I can’t sleep. It happens sometimes. So I’m downstairs in my parents’ house, reflecting.
Today I’m not annoyed at being awake this early, where normally I would be. Normally, when I do this early-wake-up thing (one of the joys of the hormonal changes of getting older that no one really warned me about), I look at the clock and get really pissed off. I lie there angrily, sometimes for a couple hours, until it’s time to get up. I play with my phone. You know, exactly what I tell my patients not to do.
I stayed up too late last night. I do this frequently when we’re all together. My son’s friend, who is with us for this trip, described it just as I experience it – wanting to be with people means he stays up way later than he should. I, too, am fueled by being with people. At least with people I care about. I probably wouldn’t want to stay up late hanging out with a bunch of assholes. But when it’s MY people, the draw of the social connection is stronger than the draw of my bed. It’s actually stronger than any other draw I can think of.
The four boys and I (and yeah, the “boys” range in age from 18 to 23, and they’re fully men, but from what I can tell about myself, I will always refer to them as the boys or the kids or the babies) went skiing/snowboarding yesterday.
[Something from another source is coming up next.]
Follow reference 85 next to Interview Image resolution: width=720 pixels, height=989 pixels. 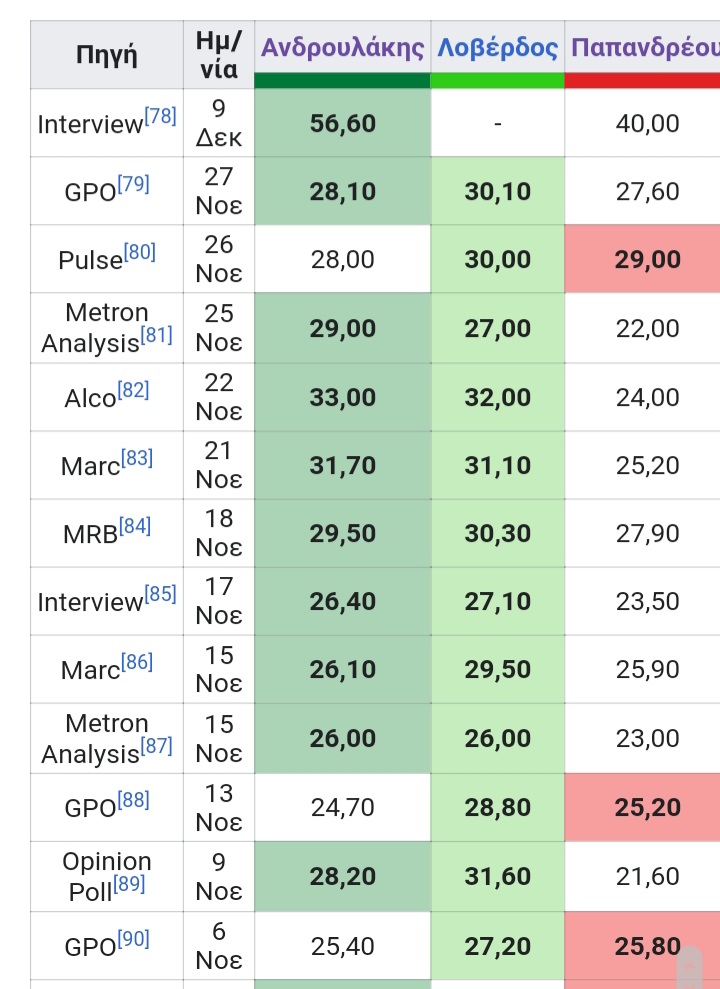pyautogui.click(x=160, y=594)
It was fantastic – conditions were perfect. It wasn’t crowded, the temperature was in the mid-to-upper-20s, the view was beautiful, the snow was great, and the feeling of flying over that snow was everything it always is. And it was physically exhausting – in that every-muscle-system-got-a-workout, got-my-heart-rate-up-for-hours, laughed-enough-that-my-abs-got-even-more-workout kind of way. So I was tired. I needed a good night’s sleep.
Around one a.m., I fell asleep in front of a movie we were watching together. That happens frequently – the family is together, we’re happy, and I feel so relaxed and content that I just fall asleep while watching a favorite. And of course the being-tired-from-staying-up-too-late probably plays a part. Movie was over around 1:20, and I went to bed and fell asleep next to Doug. A deep, contented, tired, good sleep.
And then I woke up at 6:30.
I talk to my patients all the time about sleep. I talk to my weight loss clients about it as well. I talk to my kids about it. It’s so basic, and yet so many of us don’t do it right.
We just don’t get enough. Adults really do need about 8 hours. It helps with brain functioning. We’re sharper when we sleep well. It helps maintain healthy cortisol levels. Our metabolism works better when we’ve had enough sleep. Our stress levels are better. Our blood pressure is better.
When we don’t sleep well, we don’t function at our prime. We handle stressful situations with less resilience. We put on weight. We don’t remember things as well. Our bodies and minds aren’t at their best.
And I’ve just had a 5-hour sleep.
But this morning I’m enjoying it. I am fully content. There are seven people I love sleeping peacefully under this roof. The view outside the window of the pond and trees covered in a light layer of snow is peaceful. I’ll read for a bit. Eventually others will awaken and join me, and we’ll talk politics and movies and music and sports and people. We’ll play games. We’ll eat. We’ll laugh a lot.
And I’ll stay up too late again.
So yes, it would be better for my health not to wake up early like this. But sometimes these late nights and early mornings are good for my soul.